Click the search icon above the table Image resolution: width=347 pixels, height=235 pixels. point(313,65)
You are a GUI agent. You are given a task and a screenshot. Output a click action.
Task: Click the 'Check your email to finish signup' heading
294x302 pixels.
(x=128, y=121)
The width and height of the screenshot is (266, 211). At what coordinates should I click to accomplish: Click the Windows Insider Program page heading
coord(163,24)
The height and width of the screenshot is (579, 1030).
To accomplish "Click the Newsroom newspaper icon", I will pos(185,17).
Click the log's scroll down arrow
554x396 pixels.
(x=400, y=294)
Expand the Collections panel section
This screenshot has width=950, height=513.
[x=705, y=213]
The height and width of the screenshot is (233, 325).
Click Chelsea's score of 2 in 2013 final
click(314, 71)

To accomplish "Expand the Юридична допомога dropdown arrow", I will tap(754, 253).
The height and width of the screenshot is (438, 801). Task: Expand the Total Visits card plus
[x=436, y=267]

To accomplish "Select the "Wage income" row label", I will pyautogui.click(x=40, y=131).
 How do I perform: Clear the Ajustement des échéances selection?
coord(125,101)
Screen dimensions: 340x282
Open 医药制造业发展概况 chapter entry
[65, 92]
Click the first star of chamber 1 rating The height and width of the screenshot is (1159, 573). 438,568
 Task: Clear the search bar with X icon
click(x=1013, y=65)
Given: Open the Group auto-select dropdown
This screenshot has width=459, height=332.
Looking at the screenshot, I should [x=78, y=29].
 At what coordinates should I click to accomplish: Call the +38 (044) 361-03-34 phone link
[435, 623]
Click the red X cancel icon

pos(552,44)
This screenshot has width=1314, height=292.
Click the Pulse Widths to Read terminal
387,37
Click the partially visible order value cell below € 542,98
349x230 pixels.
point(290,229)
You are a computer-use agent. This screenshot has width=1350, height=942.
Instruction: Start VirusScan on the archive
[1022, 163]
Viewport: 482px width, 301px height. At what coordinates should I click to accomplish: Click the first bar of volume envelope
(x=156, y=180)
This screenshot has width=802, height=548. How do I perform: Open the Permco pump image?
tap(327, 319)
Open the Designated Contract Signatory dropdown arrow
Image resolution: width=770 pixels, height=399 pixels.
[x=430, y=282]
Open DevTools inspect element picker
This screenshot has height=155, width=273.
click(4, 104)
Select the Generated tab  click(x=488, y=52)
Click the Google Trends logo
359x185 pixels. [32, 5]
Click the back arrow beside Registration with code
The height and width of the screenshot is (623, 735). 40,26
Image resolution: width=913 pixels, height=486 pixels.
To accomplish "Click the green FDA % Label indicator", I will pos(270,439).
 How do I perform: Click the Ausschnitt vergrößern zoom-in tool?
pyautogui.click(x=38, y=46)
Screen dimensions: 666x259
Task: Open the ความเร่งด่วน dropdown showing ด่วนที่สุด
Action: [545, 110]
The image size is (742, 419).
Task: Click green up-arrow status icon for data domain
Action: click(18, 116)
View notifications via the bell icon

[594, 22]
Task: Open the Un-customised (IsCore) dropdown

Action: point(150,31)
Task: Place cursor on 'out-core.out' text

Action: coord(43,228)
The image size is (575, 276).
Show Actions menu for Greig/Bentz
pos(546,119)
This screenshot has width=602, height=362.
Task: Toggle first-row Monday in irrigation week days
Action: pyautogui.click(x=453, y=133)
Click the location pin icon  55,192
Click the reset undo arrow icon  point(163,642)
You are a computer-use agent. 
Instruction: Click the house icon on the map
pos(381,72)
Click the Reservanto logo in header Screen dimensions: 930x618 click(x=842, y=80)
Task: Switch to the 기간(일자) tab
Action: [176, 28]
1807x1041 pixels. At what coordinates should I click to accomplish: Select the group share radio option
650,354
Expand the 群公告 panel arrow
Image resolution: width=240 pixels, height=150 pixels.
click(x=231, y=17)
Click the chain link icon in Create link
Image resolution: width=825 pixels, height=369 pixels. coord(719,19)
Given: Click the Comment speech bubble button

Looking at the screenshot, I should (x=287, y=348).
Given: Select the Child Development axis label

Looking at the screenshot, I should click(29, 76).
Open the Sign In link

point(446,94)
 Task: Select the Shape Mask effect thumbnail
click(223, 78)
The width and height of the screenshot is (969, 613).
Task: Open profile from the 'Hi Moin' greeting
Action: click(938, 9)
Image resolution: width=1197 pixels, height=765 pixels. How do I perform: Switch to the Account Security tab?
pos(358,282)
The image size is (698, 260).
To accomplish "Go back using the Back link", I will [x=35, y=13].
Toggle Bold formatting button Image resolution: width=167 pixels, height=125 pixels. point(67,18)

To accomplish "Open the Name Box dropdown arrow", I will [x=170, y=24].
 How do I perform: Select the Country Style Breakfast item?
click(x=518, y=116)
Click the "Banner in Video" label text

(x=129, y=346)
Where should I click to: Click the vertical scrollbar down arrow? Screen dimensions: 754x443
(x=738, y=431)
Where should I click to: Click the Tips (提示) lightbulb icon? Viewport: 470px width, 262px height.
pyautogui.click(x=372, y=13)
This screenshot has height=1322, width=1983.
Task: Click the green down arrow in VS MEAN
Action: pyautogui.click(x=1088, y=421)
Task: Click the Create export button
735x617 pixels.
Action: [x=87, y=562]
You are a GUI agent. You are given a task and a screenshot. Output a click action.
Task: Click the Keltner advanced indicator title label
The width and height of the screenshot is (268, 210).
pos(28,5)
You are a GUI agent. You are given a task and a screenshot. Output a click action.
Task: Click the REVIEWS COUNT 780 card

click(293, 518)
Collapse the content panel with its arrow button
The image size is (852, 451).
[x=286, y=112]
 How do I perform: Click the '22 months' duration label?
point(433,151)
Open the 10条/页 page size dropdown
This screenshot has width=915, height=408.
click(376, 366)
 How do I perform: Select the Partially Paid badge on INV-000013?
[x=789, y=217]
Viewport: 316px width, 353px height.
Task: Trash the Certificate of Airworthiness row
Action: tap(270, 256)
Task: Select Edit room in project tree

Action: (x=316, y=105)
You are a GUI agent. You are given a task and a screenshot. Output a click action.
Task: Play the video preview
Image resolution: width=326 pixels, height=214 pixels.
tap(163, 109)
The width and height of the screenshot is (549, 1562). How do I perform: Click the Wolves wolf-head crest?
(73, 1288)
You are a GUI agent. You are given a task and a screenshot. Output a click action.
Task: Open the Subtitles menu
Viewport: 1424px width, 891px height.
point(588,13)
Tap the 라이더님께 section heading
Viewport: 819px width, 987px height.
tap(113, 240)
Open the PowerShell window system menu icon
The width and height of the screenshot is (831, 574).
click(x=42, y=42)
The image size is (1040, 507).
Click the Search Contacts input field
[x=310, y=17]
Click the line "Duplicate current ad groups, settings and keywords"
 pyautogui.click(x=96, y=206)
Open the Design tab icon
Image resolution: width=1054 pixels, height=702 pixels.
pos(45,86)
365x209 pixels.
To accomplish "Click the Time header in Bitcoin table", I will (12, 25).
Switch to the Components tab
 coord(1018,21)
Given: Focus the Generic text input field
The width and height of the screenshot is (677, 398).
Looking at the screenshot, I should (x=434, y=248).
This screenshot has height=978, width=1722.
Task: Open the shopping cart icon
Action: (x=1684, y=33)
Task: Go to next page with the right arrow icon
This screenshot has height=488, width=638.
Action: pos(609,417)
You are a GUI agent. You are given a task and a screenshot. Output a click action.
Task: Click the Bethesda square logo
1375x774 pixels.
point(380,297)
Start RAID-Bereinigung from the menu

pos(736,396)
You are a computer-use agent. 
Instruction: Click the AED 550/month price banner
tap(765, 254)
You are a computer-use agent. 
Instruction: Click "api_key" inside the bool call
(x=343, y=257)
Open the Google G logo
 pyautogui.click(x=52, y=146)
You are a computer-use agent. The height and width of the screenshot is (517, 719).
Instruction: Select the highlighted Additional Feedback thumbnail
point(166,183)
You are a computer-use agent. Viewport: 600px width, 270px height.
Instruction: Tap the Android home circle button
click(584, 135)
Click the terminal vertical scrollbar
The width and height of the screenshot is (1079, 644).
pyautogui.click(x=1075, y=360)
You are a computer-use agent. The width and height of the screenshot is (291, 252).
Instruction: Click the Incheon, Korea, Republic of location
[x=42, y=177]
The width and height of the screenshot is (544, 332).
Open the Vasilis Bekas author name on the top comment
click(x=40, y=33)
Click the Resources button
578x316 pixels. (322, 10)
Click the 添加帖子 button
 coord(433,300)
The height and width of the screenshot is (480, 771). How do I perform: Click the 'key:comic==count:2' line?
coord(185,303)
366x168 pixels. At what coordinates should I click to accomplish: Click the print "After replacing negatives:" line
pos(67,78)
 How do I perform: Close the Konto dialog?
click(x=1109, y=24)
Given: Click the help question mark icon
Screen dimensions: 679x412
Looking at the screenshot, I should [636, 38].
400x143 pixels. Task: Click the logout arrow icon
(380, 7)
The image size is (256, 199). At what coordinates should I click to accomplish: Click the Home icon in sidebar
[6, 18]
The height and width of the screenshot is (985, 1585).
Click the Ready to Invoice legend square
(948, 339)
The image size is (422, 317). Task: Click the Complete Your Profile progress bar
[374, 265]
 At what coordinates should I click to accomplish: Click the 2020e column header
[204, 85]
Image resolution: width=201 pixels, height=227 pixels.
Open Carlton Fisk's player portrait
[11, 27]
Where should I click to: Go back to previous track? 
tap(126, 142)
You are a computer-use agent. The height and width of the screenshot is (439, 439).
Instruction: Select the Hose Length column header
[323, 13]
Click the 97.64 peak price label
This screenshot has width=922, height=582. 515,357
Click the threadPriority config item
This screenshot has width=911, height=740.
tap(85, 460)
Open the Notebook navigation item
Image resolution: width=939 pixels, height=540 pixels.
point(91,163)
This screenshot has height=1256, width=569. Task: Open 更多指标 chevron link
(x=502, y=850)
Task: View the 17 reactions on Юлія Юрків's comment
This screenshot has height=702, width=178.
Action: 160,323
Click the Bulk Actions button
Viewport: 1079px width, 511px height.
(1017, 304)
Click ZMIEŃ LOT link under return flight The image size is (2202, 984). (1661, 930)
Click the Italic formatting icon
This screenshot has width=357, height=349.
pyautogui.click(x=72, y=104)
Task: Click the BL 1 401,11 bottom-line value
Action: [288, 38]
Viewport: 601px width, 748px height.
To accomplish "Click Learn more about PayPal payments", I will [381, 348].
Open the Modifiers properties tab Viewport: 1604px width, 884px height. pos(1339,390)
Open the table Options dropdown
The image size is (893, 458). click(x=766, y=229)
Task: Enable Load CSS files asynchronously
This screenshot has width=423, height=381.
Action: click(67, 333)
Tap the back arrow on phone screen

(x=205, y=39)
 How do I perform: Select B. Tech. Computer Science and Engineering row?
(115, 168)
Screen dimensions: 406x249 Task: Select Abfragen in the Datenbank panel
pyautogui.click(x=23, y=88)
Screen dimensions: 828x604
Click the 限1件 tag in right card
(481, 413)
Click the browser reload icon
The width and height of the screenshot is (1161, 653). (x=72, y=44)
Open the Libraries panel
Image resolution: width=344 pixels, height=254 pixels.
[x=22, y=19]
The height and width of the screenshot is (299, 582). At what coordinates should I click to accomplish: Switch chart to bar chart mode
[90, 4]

_ _ _ _ _ _ _

(ABOUT THIS TASK):
Give again, exactly as written, every line from the first one above through the line that has "The height and width of the screenshot is (233, 325)." in it.

(SOLUTION TO THIS EXERCISE):
Click the search icon above the table Image resolution: width=347 pixels, height=235 pixels. point(313,65)
You are a GUI agent. You are given a task and a screenshot. Output a click action.
Task: Click the 'Check your email to finish signup' heading
294x302 pixels.
(x=128, y=121)
The width and height of the screenshot is (266, 211). At what coordinates should I click to accomplish: Click the Windows Insider Program page heading
coord(163,24)
The height and width of the screenshot is (579, 1030).
To accomplish "Click the Newsroom newspaper icon", I will pos(185,17).
Click the log's scroll down arrow
554x396 pixels.
(x=400, y=294)
Expand the Collections panel section
This screenshot has width=950, height=513.
[x=705, y=213]
The height and width of the screenshot is (233, 325).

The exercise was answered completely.